Hocus Pocus arrivait au terme de sa tournée liée à leur dernier album Place 54. Occasion pour Vacarm.net et la radio rennaise RCF de réaliser en binome l’interview de ce groupe et de faire le point sur un road book qui affichait plus de 150 dates, discuter de cet opus lumineux mêlant hip-hop et des sonorités soul/jazz, marque de fabrique d’Hocus Pocus. Accompagné d’Arno, animateur de l’émission Electrons Libres sur RCF, nous nous rendons au Carré Sévigné de Rennes pour rencontrer 20Syl, l’homme aux multi-facettes et à l’origine de la formation du groupe pour discuter de Place 54, le successeur de 73 Touches. Let’s Go…
Hervé : 20Syl j’ai pris le train de cette tournée Place 54 en étant présent à la première gare qui était l’Olympic de Nantes où l’accueil était vraiment chaleureux pour ce retour d’HP sur scène. Ce soir vous jouez à Rennes chez vos voisins bretonneux où l’on assiste au terminus de cette tournée. Comment se sont passé toutes ces dates qui vont ont permis de sillonner l’hexagone ?
20Syl : Mortel ! On a fais plus de 150 dates cette année donc comme on dit on a vu du pays ! ca a été mortel quasiment chaque soir. On a vu les salles se remplir de plus en plus au fil de la tournée. C’est vrai que l’on a commencé avec la sortie de l’album donc on était forcément moins connu qu’aujourd’hui. Entre temps, il y a eu les nominations aux victoires de la musique, Taratata… Tout cela, c’est des petites choses qui ont fait que les gens nous ont un peu plus connu au fil du temps. Le bouche a oreille a bien fonctionné autour de l’album. Des concerts réalisés sous le nom d’Hocus Pocus et pas seulement des premières parties, des plateaux communs ou des festivals. C’est vrai que l’on était habitué à cela dans le passé. Aujourd’hui, on peut monter une tournée sous notre nom et c’est vraiment agréable. C’est ce dont on rêvait sans forcément faire les Zéniths car nous aimons rester dans des salles à dimension humaine, un peu comme ce soir à Rennes.

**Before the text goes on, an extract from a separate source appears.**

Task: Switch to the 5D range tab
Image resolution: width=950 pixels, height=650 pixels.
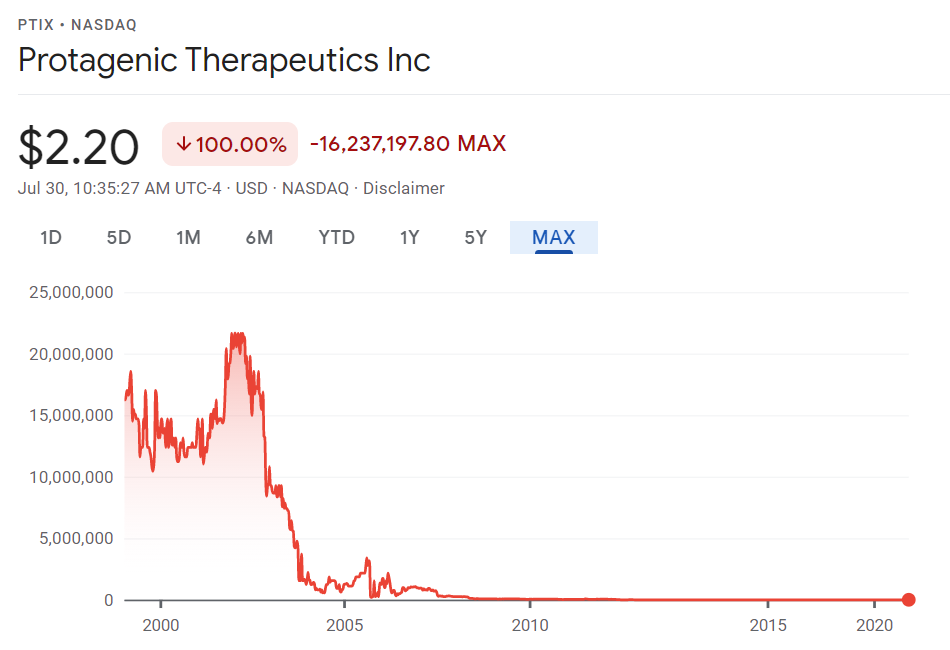Action: pyautogui.click(x=119, y=237)
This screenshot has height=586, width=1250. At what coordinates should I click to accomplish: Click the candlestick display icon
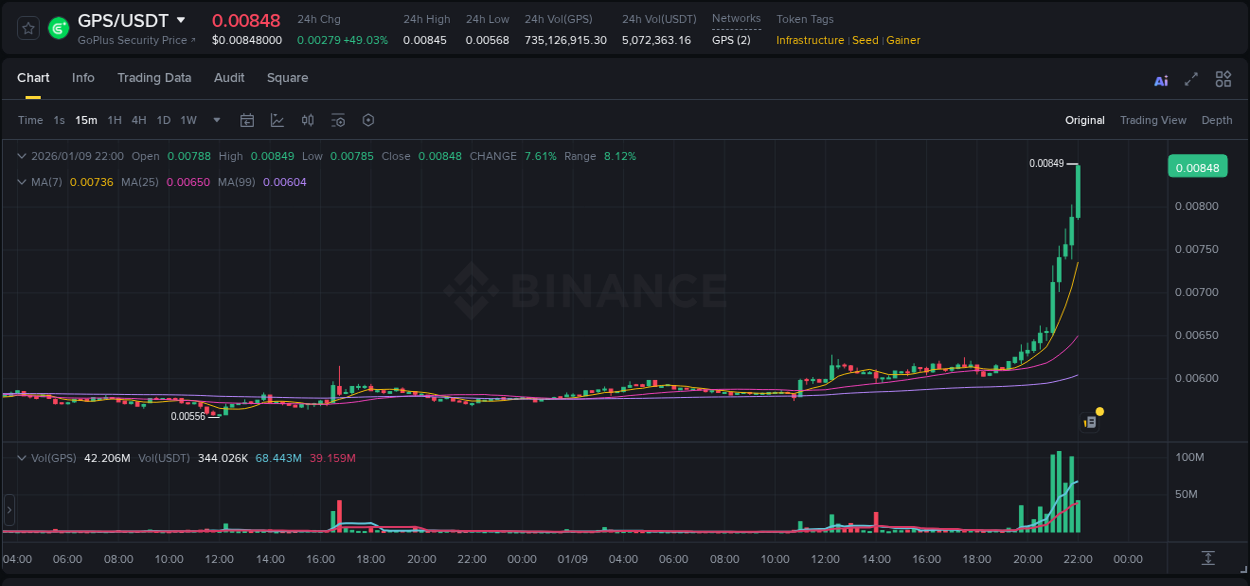point(308,120)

Arno : Justement, tu parles des salles à dimension humaine. On vous a vu dans des festivals cet été. Tu préfères jouer dans de petites salles ou devant une foule de spectateurs ?
20Syl : C’est des énergies complètement différentes. Lorsque l’on va dans des salles de 500 à 1000 personnes les gens viennent pour nous voir donc c’est des personnes qui connaissent très bien Hocus Pocus et qui sont dans le délire d’apprécier les morceaux, de participer aux morceaux. Forcément, on s’en prend plein la tête pendant ces concerts car en général le public est un peu le dixième musicien. Les festivals c’est un tout autre défi. On le prend comme un défi car on se dit que pas mal de gens nous connaissent pas, on doit se donner à fond pour chercher le public. On joue plus sur ce registre là en étant plus dynamique en se disant que rien n’est gagné. Dans des salles de concerts où les gens connaissent nos albums on aurait tendance à penser que c’est gagné d’avance même si on ne s’endort pas sur nos lauriers. On essaie de faire des prestations plus travaillées. Il est vrai que c’est toujours plus facile de jouer devant son public que de jouer devant un public de festival qui finalement est là pour découvrir de nouveaux groupes.{multithumb thumb_width=450 thumb_height=320}
Hervé : Quels sont les souvenirs marquants que tu vas garder enregistré sur tes vieilles VHS en ce qui concerne cette tournée Place 54 ?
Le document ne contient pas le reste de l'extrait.